╭─ DATA EXCERPTS
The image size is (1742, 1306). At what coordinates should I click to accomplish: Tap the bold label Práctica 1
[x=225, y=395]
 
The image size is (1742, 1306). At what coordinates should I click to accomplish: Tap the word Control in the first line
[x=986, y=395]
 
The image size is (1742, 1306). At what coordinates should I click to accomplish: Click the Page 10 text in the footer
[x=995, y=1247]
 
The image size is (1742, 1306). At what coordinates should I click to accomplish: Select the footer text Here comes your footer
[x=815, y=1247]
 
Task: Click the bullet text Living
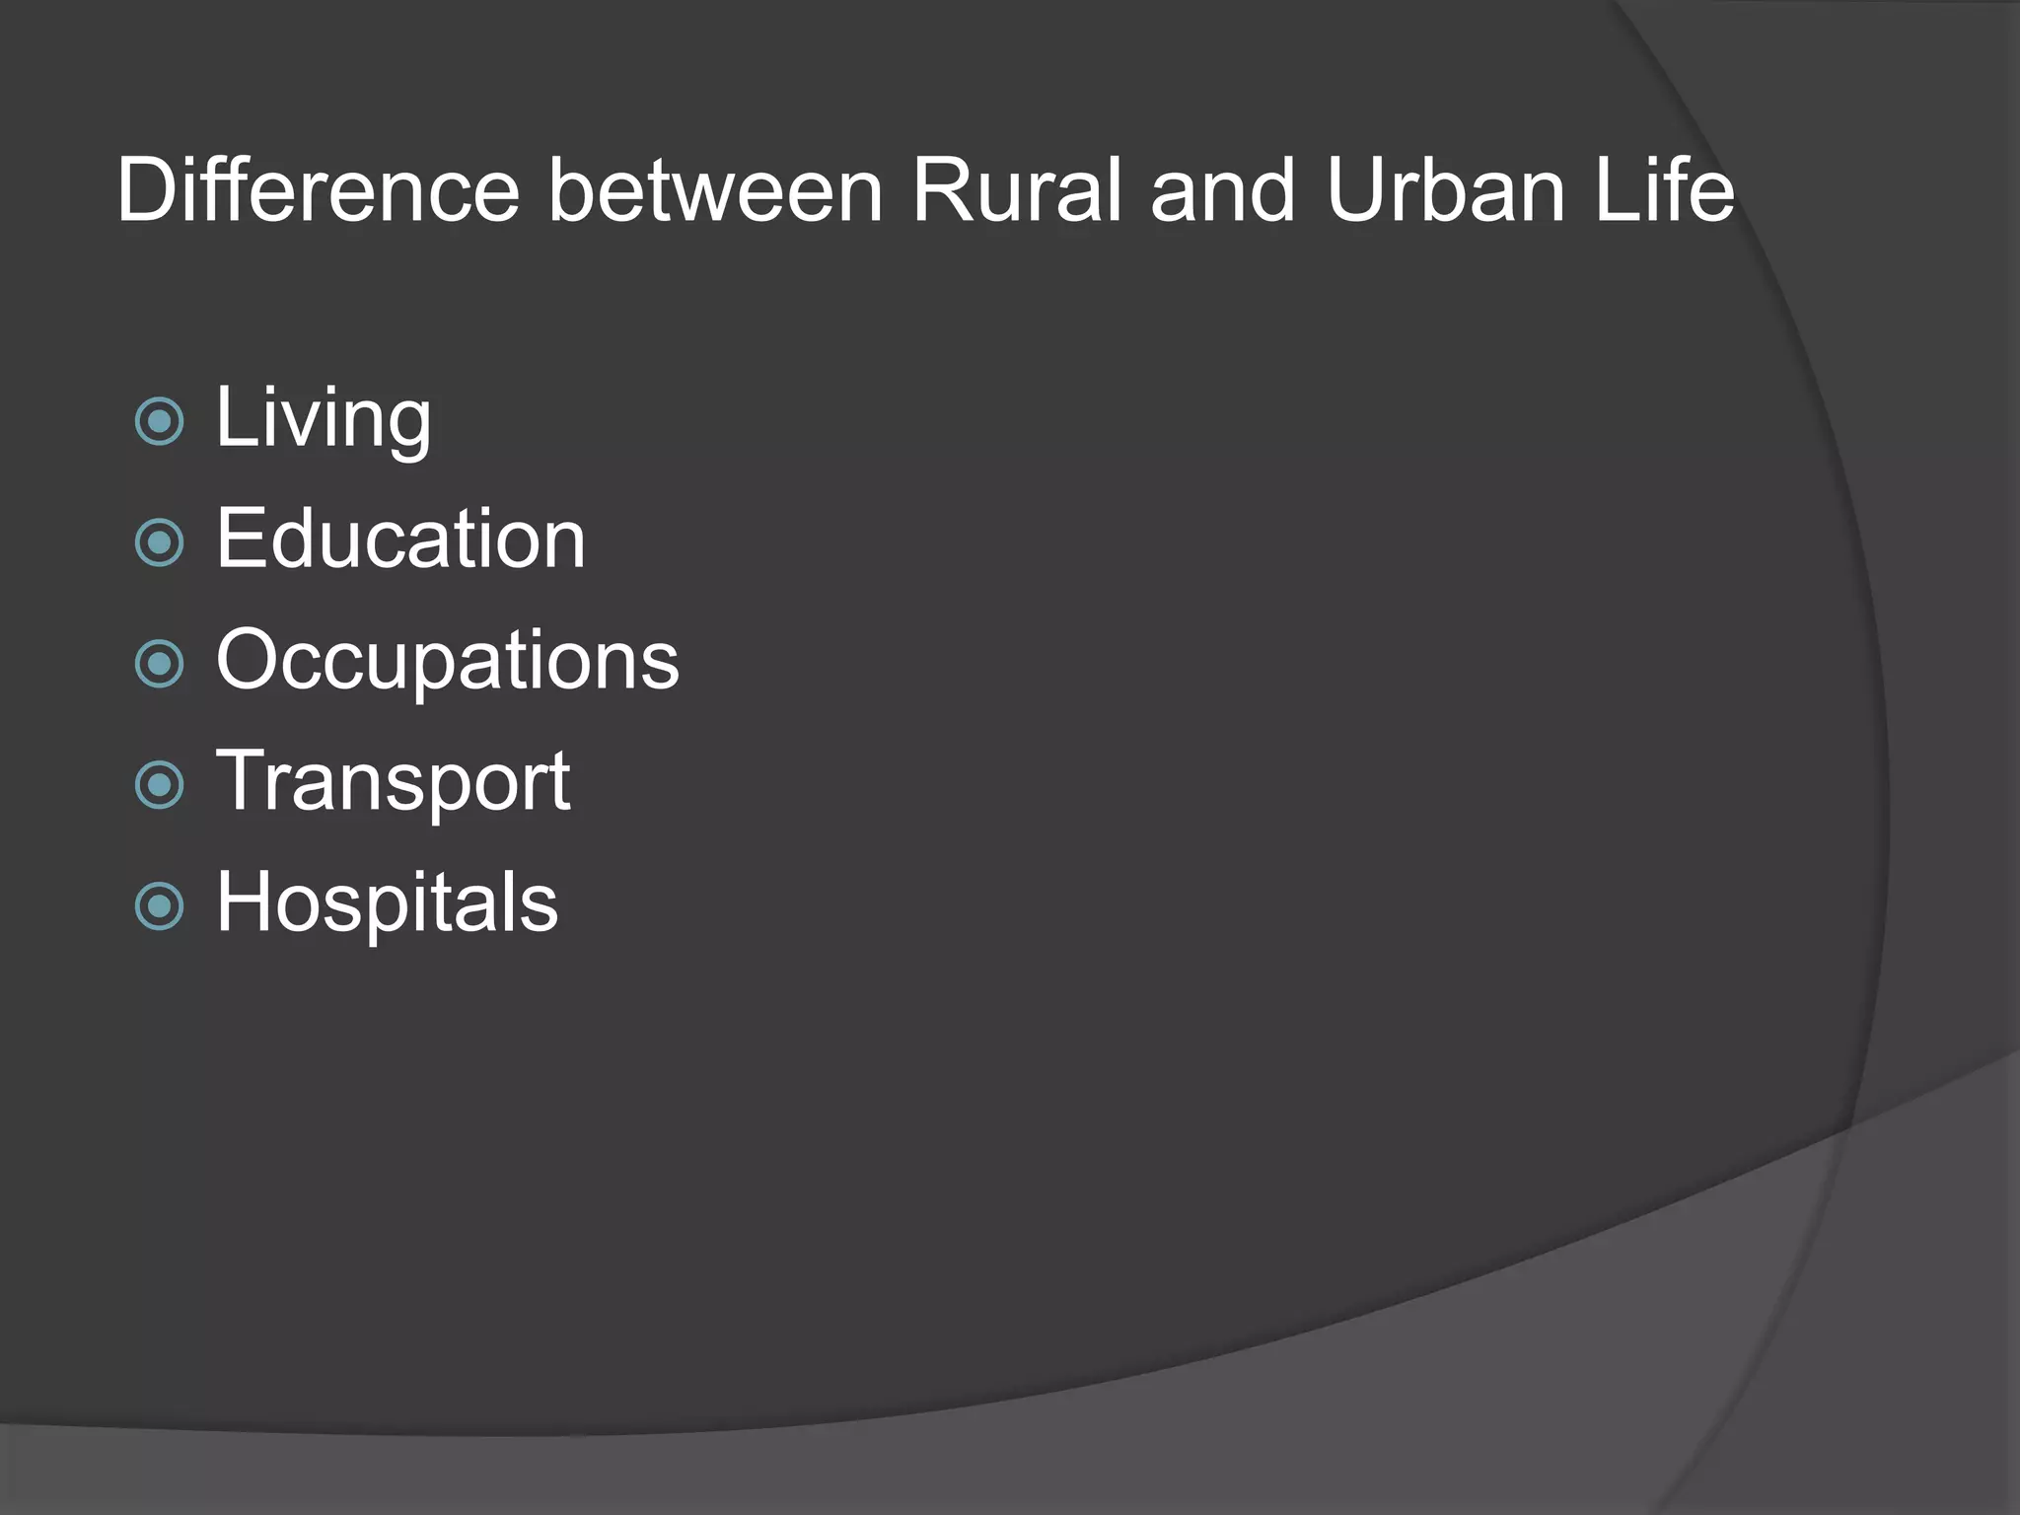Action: tap(324, 420)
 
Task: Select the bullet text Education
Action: tap(400, 540)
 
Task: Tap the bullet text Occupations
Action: tap(448, 660)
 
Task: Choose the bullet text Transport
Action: tap(393, 782)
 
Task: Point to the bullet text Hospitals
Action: tap(387, 902)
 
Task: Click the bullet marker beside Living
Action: tap(159, 422)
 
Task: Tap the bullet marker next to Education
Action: tap(159, 542)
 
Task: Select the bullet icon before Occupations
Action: tap(159, 664)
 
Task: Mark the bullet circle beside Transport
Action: tap(159, 785)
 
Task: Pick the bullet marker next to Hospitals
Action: tap(159, 906)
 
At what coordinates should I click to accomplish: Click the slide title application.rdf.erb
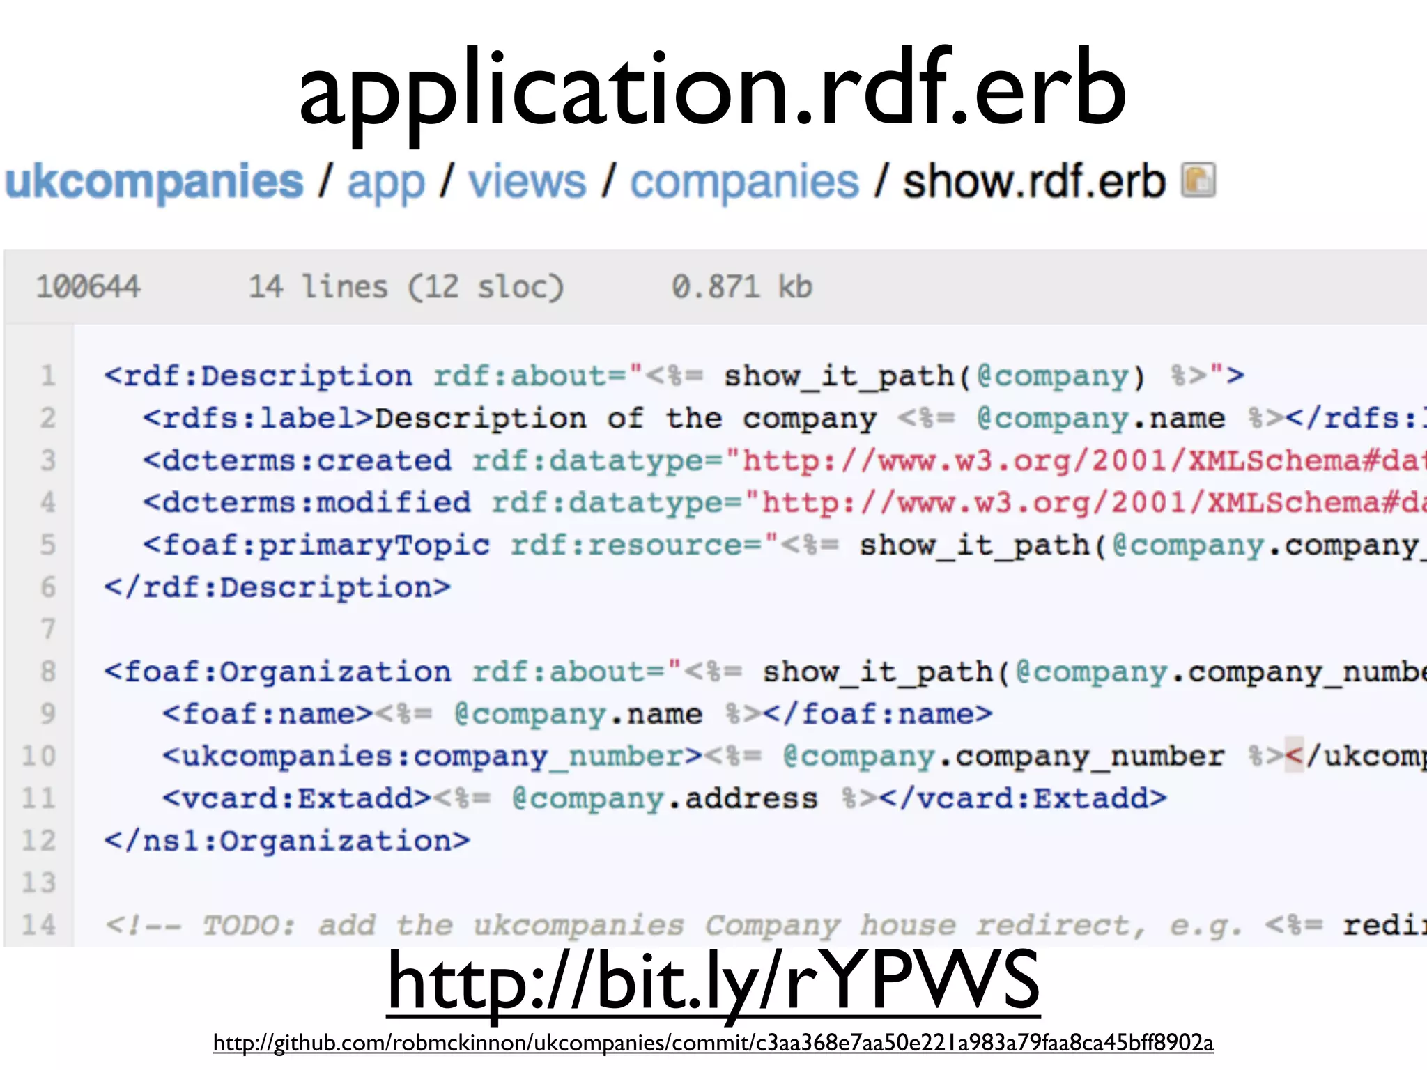(x=712, y=89)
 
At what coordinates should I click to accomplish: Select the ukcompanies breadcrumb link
(x=154, y=182)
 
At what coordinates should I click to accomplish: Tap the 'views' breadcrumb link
(x=527, y=182)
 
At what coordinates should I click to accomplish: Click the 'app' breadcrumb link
(x=386, y=183)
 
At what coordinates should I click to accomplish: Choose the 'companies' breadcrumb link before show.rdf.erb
(x=744, y=182)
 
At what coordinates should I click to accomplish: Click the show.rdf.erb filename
╰─
→ OBJECTIVE:
Copy out the whole listing above word for word, leaving out the pictures.

→ THE OUTPUT:
The image size is (1742, 1306). At what coordinates should I click to accomplish: Tap the bold label Práctica 1
[x=225, y=395]
 
The image size is (1742, 1306). At what coordinates should I click to accomplish: Tap the word Control in the first line
[x=986, y=395]
 
The image size is (1742, 1306). At what coordinates should I click to accomplish: Click the Page 10 text in the footer
[x=995, y=1247]
 
The image size is (1742, 1306). At what coordinates should I click to accomplish: Select the footer text Here comes your footer
[x=815, y=1247]
 
Task: Click the bullet text Living
Action: tap(324, 420)
 
Task: Select the bullet text Education
Action: tap(400, 540)
 
Task: Tap the bullet text Occupations
Action: tap(448, 660)
 
Task: Choose the bullet text Transport
Action: tap(393, 782)
 
Task: Point to the bullet text Hospitals
Action: tap(387, 902)
 
Task: Click the bullet marker beside Living
Action: tap(159, 422)
 
Task: Tap the bullet marker next to Education
Action: tap(159, 542)
 
Task: Select the bullet icon before Occupations
Action: tap(159, 664)
 
Task: Mark the bullet circle beside Transport
Action: tap(159, 785)
 
Task: Pick the bullet marker next to Hospitals
Action: tap(159, 906)
 
At what coordinates should I click to accomplish: Click the slide title application.rdf.erb
(x=712, y=89)
 
At what coordinates should I click to accomplish: Select the ukcompanies breadcrumb link
(x=154, y=182)
 
At what coordinates should I click to accomplish: Tap the 'views' breadcrumb link
(x=527, y=182)
 
At what coordinates should I click to accomplish: Click the 'app' breadcrumb link
(x=386, y=183)
 
At what coordinates should I click to accomplish: Choose the 'companies' breadcrumb link before show.rdf.erb
(x=744, y=182)
 
At what coordinates should I click to accomplish: Click the show.rdf.erb filename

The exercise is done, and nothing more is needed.